Ring of Sets in Measure Theory

Question

I'm studying Measure Theory course in my faculty and a have an problem... If i have E, and E is a class of sets like E={A, B, H,...}.

When i can said that: 1- E is a Ring of Sets. 2- E is a Semi-Ring of Sets. 3- E is a Sigma-Ring of Sets.

In other way...
What is the definition and properties of the following: 1- Ring of Sets.
2- Semi-Ring of Sets.
3- Sigma-Ring of Sets.

And what are the conditions that the ring and Semi-Ring are closed under it, i know that the ring of sets is closed under union and intersection.. But this true or not??

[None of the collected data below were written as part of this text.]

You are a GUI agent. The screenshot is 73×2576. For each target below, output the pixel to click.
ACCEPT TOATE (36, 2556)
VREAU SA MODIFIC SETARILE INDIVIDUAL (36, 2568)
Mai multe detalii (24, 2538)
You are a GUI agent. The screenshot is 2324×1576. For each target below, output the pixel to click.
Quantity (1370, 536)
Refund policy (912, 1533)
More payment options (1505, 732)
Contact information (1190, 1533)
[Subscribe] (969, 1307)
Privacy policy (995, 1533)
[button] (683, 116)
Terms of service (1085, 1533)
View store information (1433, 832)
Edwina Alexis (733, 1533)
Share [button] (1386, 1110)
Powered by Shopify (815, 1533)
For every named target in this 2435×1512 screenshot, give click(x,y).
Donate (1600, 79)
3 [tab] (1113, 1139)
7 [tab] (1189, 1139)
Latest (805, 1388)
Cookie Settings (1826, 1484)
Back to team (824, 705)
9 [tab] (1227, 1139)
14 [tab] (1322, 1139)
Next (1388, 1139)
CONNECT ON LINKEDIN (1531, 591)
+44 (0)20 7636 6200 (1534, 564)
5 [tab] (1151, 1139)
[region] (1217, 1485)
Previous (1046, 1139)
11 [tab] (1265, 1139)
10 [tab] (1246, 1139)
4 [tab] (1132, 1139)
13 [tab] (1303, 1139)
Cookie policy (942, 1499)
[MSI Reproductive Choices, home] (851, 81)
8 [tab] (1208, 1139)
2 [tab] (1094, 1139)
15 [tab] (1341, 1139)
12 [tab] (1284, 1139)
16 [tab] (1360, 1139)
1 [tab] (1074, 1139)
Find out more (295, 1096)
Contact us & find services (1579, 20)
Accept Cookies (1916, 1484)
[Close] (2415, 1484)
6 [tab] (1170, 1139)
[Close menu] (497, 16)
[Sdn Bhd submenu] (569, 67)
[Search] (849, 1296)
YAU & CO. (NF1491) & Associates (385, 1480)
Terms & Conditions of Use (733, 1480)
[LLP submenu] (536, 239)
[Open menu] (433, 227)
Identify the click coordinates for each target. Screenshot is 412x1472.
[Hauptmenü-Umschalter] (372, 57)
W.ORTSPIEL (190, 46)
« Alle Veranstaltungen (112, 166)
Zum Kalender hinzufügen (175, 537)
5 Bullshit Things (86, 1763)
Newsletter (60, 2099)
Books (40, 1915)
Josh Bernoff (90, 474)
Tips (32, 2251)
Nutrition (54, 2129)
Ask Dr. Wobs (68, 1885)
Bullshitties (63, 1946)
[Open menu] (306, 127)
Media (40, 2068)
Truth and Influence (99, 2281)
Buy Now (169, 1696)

Finally, Which is the bigger between them, Is any ring is a Semi-Ring or, Any Semi-Ring is a Ring or WHAT??

Answer 1

This is a case when looking for answers will work before asking questions. All three of these definitions even appear in Wikipedia (paraphrased slightly for consistency):

• Let $\mathcal{R}$ be a nonempty collection of sets. Then $\mathcal{R}$ is a ring of sets if:

  • $A\cup B \in \mathcal{R}$ if $A,B \in \mathcal{R}$
  • $A \setminus B \in \mathcal{R}$ if $A, B \in \mathcal{R}$

• Let $\mathcal{R}$ be a nonempty collection of sets. Then $\mathcal{R}$ is a $\sigma$-ring if:

  • $\bigcup_{n=1}^{\infty} A_{n} \in \mathcal{R}$ if $A_{n} \in \mathcal{R}$ for all $n \in \mathbb{N}$
  • $A \setminus B \in \mathcal{R}$ if $A, B \in \mathcal{R}$

• Let $\mathcal{S}$ be a nonempty collection of sets. Then $\mathcal{S}$ is a semiring of sets if:

  • $\emptyset \in \mathcal{S}$
  • $A \cap B \in \mathcal{S},$ if $A, B \in \mathcal{S}$
  • $A \setminus B = \bigcup_{i=1}^nC_i$ for some disjoint $ C_1,\dots,C_n \in \mathcal{S}$ if $A, B \in \mathcal{S}$

The terminology is meant to suggest that these "containments" are in order: $\sigma$-rings $\subseteq$ rings $\subseteq$ semirings

That $\sigma$-rings are rings is almost too trivial to talk about. The wiki page even gives you your answer that rings are semirings, albeit without explanation, not completely trivial, but still not hard. Just notice that $A\cap B=A\setminus (A\setminus B)$.